■ **ABOUT THIS TASK**
In how many lines of the records below does the word "computer" appear? Reply with the number only.

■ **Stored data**
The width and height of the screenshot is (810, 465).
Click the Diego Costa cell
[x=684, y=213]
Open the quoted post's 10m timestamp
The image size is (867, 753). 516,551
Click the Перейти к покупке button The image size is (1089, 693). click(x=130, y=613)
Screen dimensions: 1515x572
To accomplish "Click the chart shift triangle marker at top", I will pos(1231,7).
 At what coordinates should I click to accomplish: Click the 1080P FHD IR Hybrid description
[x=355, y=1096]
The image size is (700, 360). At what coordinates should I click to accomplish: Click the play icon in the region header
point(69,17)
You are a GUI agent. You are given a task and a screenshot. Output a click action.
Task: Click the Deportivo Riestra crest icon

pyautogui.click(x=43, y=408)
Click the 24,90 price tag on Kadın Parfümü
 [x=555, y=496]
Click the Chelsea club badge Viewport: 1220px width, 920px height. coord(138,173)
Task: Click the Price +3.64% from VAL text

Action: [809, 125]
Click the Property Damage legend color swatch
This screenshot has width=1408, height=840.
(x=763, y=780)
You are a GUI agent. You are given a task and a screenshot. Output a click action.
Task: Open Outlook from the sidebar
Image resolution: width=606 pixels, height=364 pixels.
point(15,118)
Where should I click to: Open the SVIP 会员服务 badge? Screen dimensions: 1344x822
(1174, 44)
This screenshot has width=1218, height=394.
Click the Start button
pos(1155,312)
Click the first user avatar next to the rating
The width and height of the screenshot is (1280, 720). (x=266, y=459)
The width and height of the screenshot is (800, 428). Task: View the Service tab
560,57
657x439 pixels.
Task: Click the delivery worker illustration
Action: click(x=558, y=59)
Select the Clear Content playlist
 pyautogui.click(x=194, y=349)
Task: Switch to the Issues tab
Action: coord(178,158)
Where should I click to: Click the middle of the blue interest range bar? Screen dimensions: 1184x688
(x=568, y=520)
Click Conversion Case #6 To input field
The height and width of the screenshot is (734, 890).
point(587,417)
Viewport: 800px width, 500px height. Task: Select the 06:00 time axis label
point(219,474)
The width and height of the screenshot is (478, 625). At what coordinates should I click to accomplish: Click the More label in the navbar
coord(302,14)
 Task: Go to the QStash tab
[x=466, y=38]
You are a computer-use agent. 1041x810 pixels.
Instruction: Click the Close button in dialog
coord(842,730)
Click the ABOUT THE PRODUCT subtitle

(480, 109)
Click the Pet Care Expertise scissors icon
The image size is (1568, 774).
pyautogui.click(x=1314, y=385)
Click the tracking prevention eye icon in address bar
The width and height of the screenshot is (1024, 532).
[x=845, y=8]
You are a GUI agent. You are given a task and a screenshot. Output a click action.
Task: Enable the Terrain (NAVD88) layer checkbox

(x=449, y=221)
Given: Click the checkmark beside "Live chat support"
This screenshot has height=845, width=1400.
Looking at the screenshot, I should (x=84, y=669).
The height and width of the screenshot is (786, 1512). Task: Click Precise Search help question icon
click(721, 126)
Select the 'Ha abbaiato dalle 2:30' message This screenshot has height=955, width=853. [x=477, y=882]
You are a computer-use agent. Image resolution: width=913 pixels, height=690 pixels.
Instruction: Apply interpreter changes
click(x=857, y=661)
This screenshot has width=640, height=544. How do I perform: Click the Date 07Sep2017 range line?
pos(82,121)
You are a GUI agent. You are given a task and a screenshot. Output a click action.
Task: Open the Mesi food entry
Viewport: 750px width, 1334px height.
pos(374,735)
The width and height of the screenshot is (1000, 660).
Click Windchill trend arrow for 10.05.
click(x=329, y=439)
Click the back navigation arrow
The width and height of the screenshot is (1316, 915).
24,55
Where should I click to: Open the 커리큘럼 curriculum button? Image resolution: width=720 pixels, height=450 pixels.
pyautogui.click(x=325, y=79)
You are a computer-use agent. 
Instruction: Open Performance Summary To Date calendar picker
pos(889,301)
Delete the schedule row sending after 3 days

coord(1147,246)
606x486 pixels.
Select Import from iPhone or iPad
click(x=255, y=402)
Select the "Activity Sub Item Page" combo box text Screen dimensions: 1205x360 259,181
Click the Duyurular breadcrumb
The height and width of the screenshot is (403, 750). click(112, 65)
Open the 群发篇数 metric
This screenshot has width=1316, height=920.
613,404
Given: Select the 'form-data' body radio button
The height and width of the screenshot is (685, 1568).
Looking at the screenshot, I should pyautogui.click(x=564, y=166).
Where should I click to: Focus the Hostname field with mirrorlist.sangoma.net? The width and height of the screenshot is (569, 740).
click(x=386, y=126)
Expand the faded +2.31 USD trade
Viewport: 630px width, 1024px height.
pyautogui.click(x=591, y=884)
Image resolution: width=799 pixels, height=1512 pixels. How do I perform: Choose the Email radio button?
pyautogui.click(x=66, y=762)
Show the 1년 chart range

■ **RESPONSE TO THE EXERCISE**
3